You can make up your own auras and are encouraged to do so, but here are some conventions bound to constant syntax:
@c UTF-32 codepoint
@d date
@da absolute date
@dr relative date (ie, timespan)
@n nil
@p phonemic base (plot)
@r IEEE floating-point
@rd double precision (64 bits)
@rh half precision (16 bits)
@rq quad precision (128 bits)
@rs single precision (32 bits)
@s signed integer, sign bit low
@sb signed binary
@sd signed decimal
@sv signed base32
@sw signed base64
@sx signed hexadecimal
@t UTF-8 text (cord)
@ta ASCII text (knot)
@tas ASCII text symbol (term)
@u unsigned integer
@ub unsigned binary
@ud unsigned decimal
@uv unsigned base32
@uw unsigned base64
@ux unsigned hexadecimal
Auras are truly soft; you can turn any aura into any other,
statically, by casting through the empty aura @
. Hoon is not
dependently typed and can't statically enforce data constraints
(for example, it can't enforce that a @tas
is really a symbol).
[%core p=type q=(map term hoon)]
%core
is for a code-data cell. The data (or payload) is the
tail; the code (or battery) is the head. p
, a type, is the
type of the payload. q
is a mapping of arm names and Hoon expressions.
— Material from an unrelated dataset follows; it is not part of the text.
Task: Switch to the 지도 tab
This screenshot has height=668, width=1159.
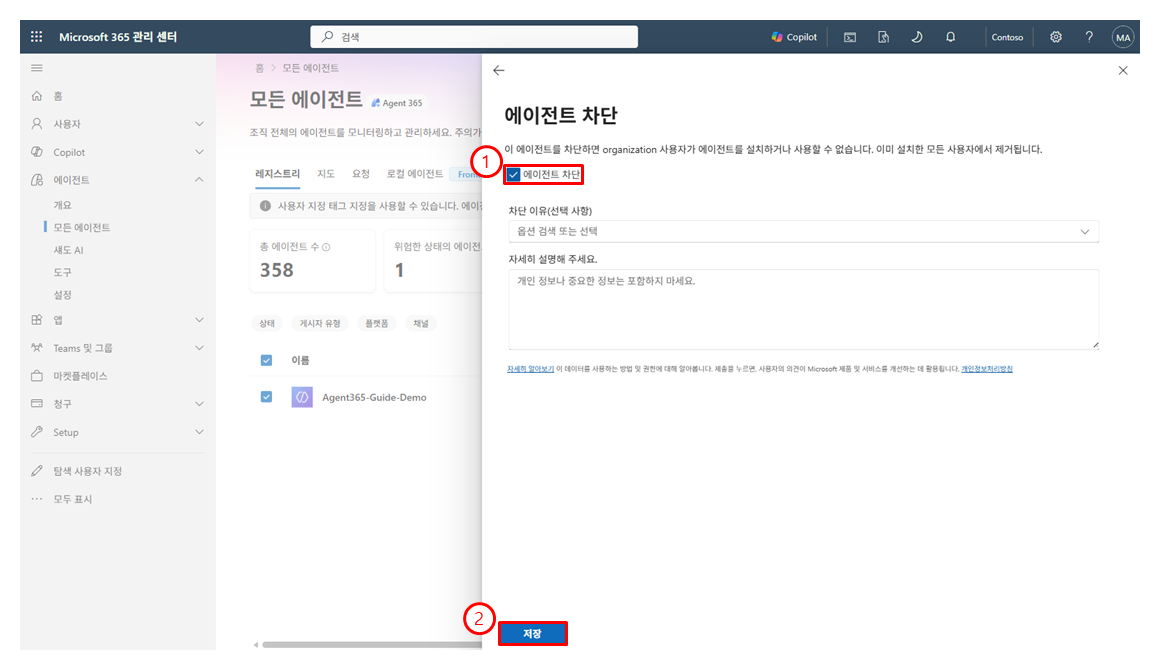Action: tap(326, 174)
It is the source code for the core battery.
(For an introduction to cores and arms, see Chapter 1 of the Hoon tutorial.)
Each expression in the battery source is compiled to a formula, with the core itself as the subject. The battery is a tree of these formulas, or arms. An arm is a computed attribute against its core.
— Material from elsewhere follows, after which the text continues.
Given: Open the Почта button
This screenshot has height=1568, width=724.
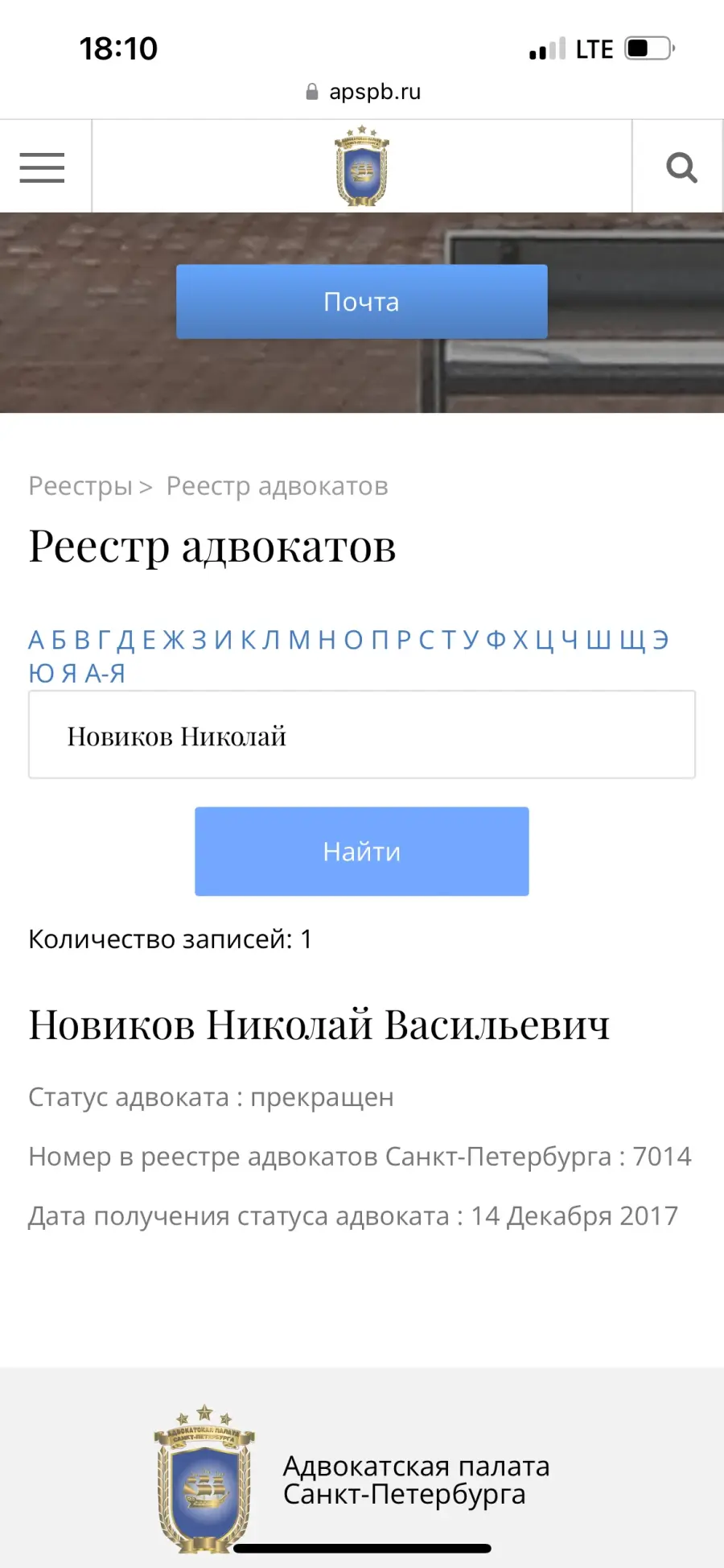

All code-data structures in normal languages (functions, objects, modules, etc) become cores in Hoon. A Hoon battery looks a bit like a method table, but not every arm is a "method" in the OO sense. An arm is a computed attribute. A method is an arm whose product is a Hoon function (or gate).
A gate (function, lambda, etc) is a core with one arm, whose name
is the empty symbol $
, and a payload whose shape is [sample context]
. The context is the subject in which the gate was
defined; the sample is the argument.
To call this function on an argument x
, replace the sample (at
tree address 6
in the core) with x
, then compute the arm.
(Of course, we don't mutate the noun, we make a mutant copy.)